President Kennedy’s May 25, 1961, challenge to Congress and the nation helped launch a man to the moon and spurred major advances in science and engineering. The National Eye Institute is now considering its own “moonshot.” This past February, NEI called together a group of about 200 scientists, physicians, engineers, venture capitalists and philanthropists to help look into the future and identify bold and innovative directions in vision research—what the institute refers to as Audacious Goals.
“Given the remarkable tools of biology developed during the past decade, can we leverage collective action to accomplish something big and remarkable over the next 10, 12 or 15 years? Can we imagine doing something that would not happen on its own without coordinated action?” asked NEI director Dr. Paul Sieving, in his charge to participants at the start of the recent meeting held at the Bolger Center in nearby Potomac, Md. “We are here at the Audacious Goals Development Meeting to give rational, balanced thought on how to proceed.”
“The idea, here, is to have a bold vision for vision,” said NIH director Dr. Francis Collins, who helped frame the meeting in his remarks before the group. “I think this is a wonderful idea that Paul, colleagues and the National Advisory Eye Council have come up with to really challenge the field to think beyond the usual next-steps approach into something longer term and potentially revolutionary.” Collins went on to say that the vision community has played a large part in advancing biomedical research, noting recent breakthroughs in population genetics, stem cells and gene therapy.

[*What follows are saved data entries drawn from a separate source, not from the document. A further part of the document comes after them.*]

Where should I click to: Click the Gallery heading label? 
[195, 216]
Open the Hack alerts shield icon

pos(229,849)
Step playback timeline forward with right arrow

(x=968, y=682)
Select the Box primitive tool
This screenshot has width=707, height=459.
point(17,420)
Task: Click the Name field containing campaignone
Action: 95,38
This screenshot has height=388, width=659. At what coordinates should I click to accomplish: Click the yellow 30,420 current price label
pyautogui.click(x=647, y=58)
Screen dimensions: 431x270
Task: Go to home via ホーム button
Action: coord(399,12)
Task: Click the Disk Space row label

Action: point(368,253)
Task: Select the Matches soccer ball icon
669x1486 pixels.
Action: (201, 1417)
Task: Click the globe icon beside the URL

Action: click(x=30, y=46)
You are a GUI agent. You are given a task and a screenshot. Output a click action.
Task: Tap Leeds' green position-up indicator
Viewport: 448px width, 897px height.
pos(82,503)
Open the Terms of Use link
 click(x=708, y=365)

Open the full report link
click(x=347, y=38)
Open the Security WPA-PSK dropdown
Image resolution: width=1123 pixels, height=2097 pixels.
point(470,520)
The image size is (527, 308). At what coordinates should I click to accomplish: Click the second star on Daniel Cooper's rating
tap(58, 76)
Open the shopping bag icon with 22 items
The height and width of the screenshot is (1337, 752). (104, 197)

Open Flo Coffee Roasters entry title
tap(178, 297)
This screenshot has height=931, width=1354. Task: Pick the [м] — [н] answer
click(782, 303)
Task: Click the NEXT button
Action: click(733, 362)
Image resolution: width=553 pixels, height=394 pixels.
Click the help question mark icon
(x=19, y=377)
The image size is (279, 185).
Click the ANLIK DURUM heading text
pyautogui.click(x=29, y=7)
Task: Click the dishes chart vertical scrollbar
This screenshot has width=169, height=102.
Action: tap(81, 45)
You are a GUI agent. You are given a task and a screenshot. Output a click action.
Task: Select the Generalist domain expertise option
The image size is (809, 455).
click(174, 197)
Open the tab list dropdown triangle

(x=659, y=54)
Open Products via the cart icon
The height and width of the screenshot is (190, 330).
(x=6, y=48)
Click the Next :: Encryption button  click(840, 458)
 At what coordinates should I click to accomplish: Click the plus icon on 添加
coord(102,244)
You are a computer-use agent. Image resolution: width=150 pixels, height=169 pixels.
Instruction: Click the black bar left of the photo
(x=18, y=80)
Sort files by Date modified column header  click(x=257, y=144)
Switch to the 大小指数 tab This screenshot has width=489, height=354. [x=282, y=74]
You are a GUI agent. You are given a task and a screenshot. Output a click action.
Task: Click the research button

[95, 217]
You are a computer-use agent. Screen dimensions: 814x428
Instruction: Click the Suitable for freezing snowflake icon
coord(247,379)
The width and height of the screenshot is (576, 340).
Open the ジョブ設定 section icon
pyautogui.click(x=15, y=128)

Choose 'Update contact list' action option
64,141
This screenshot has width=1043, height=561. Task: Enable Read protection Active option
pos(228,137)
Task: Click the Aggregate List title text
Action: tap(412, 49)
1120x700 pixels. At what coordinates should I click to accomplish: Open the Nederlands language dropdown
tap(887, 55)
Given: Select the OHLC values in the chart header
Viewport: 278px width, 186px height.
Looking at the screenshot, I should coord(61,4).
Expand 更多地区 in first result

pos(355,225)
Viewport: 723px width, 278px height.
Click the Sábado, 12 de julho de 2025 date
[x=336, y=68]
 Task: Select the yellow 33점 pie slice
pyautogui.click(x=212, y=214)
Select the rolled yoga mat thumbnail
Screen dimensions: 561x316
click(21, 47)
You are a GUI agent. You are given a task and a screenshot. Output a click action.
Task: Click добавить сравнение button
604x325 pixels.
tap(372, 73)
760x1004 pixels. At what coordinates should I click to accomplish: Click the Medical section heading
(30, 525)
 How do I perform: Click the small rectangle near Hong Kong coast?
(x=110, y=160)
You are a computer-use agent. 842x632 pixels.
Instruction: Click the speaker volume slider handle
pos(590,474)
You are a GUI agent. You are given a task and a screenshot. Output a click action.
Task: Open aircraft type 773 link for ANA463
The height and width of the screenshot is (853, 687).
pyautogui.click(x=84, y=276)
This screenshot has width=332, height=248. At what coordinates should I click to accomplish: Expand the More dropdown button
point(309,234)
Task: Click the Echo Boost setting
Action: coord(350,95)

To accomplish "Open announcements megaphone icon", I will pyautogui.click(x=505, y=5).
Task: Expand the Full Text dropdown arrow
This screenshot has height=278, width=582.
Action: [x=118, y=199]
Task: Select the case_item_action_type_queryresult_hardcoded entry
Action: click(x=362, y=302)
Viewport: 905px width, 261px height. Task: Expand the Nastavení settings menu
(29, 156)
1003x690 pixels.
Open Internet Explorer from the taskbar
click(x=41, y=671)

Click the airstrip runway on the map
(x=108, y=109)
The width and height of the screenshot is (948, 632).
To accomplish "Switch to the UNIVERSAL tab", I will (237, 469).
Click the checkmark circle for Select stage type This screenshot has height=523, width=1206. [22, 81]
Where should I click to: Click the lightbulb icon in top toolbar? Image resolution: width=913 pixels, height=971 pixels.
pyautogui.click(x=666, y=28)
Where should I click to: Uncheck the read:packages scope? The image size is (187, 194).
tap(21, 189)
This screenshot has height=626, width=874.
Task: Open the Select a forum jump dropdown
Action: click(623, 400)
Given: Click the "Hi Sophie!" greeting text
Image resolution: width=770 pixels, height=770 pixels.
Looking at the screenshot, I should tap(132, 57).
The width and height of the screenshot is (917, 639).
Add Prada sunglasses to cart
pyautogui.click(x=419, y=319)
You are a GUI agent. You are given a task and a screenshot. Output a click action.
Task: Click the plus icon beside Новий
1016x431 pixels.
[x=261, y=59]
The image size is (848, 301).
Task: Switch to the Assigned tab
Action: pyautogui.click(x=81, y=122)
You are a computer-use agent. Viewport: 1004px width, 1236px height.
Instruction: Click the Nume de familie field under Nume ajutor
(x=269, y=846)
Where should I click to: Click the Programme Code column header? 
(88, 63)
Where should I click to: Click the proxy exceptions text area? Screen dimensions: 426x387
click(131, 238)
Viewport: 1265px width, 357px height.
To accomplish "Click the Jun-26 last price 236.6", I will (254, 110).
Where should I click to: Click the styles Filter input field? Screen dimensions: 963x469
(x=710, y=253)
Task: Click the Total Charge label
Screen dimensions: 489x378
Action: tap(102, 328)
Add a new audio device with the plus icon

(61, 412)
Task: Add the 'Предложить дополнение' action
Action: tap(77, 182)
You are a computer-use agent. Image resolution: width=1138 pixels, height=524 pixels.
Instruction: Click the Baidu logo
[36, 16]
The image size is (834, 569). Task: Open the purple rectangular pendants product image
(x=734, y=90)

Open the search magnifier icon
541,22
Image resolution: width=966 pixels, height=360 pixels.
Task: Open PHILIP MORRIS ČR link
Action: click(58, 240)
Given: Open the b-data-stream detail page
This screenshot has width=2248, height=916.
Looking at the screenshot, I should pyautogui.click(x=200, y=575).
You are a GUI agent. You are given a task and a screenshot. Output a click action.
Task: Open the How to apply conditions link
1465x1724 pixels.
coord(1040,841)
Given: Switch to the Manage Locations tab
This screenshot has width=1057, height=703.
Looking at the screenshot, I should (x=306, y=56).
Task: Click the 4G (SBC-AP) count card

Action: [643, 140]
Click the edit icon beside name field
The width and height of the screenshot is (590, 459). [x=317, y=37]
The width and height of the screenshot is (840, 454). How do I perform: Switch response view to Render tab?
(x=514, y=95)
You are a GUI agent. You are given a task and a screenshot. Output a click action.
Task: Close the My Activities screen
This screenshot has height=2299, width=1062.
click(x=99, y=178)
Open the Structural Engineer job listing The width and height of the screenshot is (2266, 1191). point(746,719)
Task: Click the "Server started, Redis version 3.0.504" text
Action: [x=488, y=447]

The meeting was part of the Audacious Goals Initiative that NEI is conducting to stimulate innovation and set priorities within the vision research community. NEI launched the initiative in August 2012 with a request for public input and a cash prize competition. In fall 2012, nearly 500 people from around the country submitted ideas through the challenge. After de-identification of the one-page submissions, a group of 80 scientists from across the country winnowed these to the top 80 entries. A panel of federal scientists reviewed the top entries and named 10 winners.
The 10 winning ideas were categorized into six broad topics for participants to discuss at the meeting. After nearly 2 days of facilitated brainstorming, the participants proposed the following goals:
Eliminate age-related eye disease; preserve and restore vision for patients affected by many forms of eye disease through the delivery and modification of genetic information; develop a comprehensive systems-based model of vision; develop comprehensive maps of visual function in health and disease; restore sight by regeneration of the neural retina; restore useful vision to people who are blind due to retinal disease, using prosthetics, optogenetics or small molecules.
With help from its advisory council, NEI is now weighing the proposed goals and other ideas generated from the meeting as it establishes a final set of audacious goals and strategies and begins to set them in motion.